Air1 began as a Christian rock-formatted radio network with the slogan "The Positive Alternative". Over time, the network evolved into a broad Christian CHR presentation, with the slogan "Positive Hits".

In October 2018, Air1 named Mandy Young, the network's assistant PD and morning co-host, as its new head program director. On January 1, 2019, Air1 re-launched with a focus on contemporary worship music. Although it continues to carry some CCM content, the majority of its playlist now focuses on songs by worship bands, such as Elevation Worship, Hillsong Worship, and Vertical Worship.

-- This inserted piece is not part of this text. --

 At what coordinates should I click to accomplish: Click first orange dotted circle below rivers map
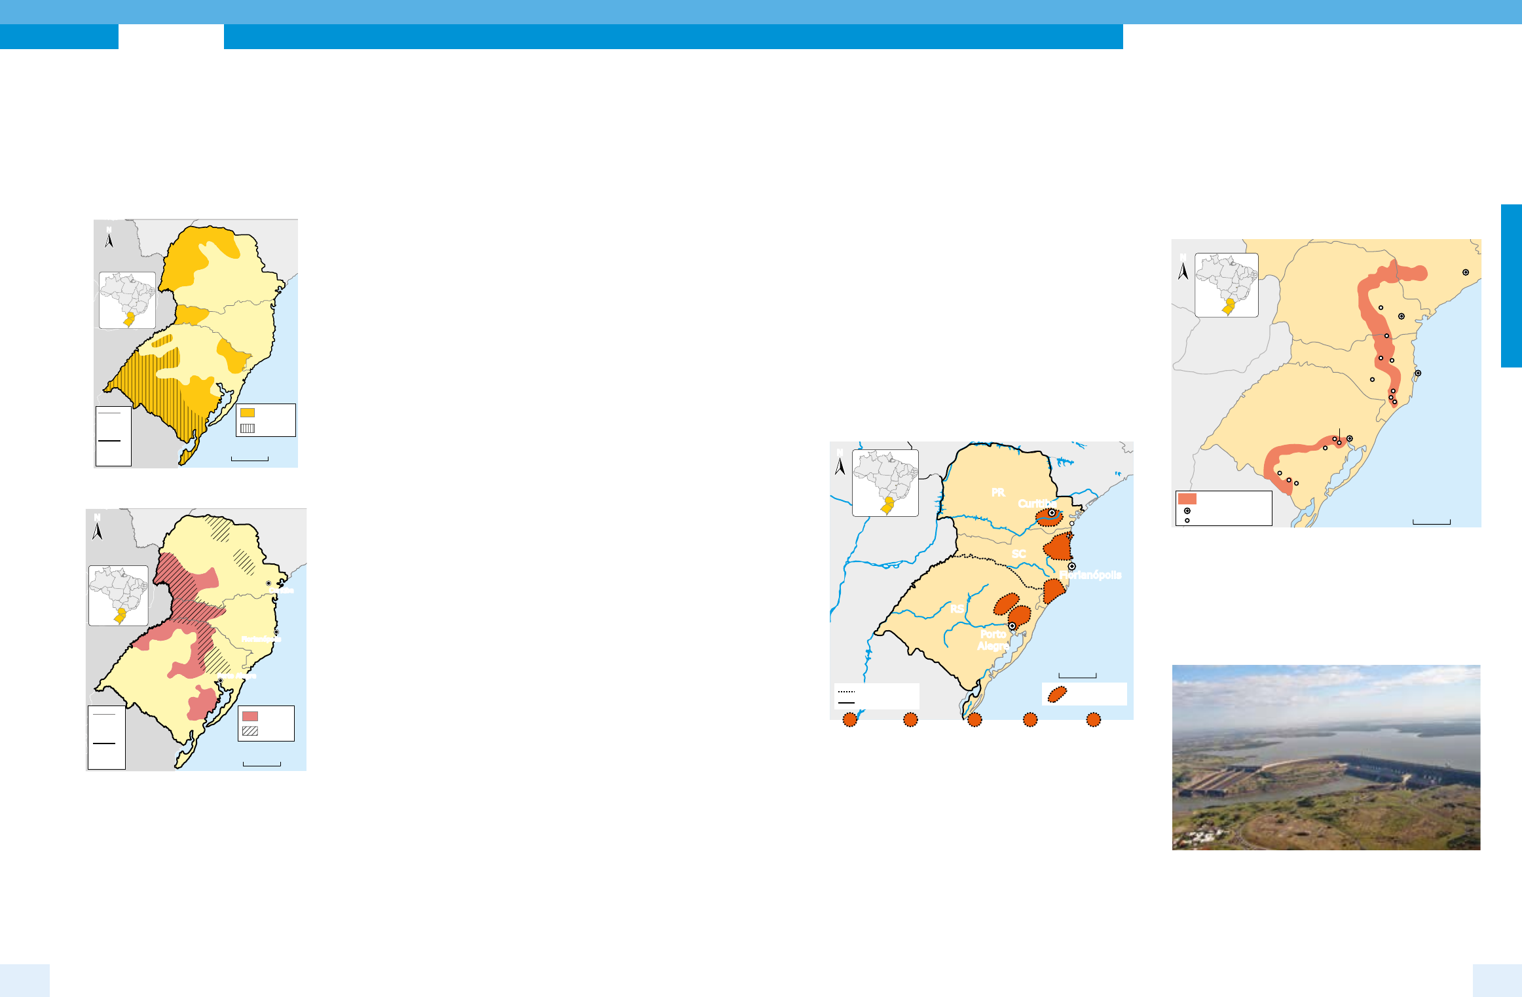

In 2024, the EMF launched the internet radio station Air1 Música de Adoración, which carries Spanish-language worship music.

==On-air staff==
===Current DJs===
As of March 2026, the on-air staff of Air1 includes morning drive hosts Dan and Michelle from 5 AM - 9 AM Mountain time on weekdays and Sundays. Lacy 9 AM to 1 PM same days same time zone. CJ and Luren from 1 to 6 PM weekdays and 1 to 5 Pm Saturday. Mary from 6 to 11 weekdays and 5 to 10 Saturday. Ashton from 11 PM to 4 AM weekdays and 9 AM to 1 PM Saturdays. And Mandy on Saturday from 5 AM to 9 AM.

===Former staff===
- Eric Calhoun and Heather Shelley hosted Air1's morning show from April 2015 to November 2018.
- Sean Copeland was formerly part of the Sean and Mandy show, which was discontinued on September 29, 2011. Copeland moved to the morning show on Indianapolis adult contemporary station WYXB.
- Coppelia Acevedo formerly occupied the midday time slot, and has now moved to Houston station KSBJ.
- Brant Hansen filled the afternoon time slot from 2011 to 2014. He resigned to work with nonprofit Cure International and launch The Brant Hansen Show, a podcast that is syndicated on many Christian radio stations.
- Eric Allen co-hosted the "Eric and Mandy Show" in the mornings until February 2015; his co-host Mandy stated he was moving on to "bigger & better things". As of 2015, Eric is working for Cure International as their Radio Marketing Manager.
- Brenda Price hosted a mid-day time slot until May 5, 2015, when Air1 stated Brenda was no longer a part of Air1's DJ lineup. No reason was given for her sudden departure.
- Rahny Taylor worked as a program director and on-air host at Air1 and K-Love from November 2013 to August 2016. He departed to host a morning show on WRNW in Milwaukee. However, in 2019, Rahny came back to EMF to be the AccessMore podcast director.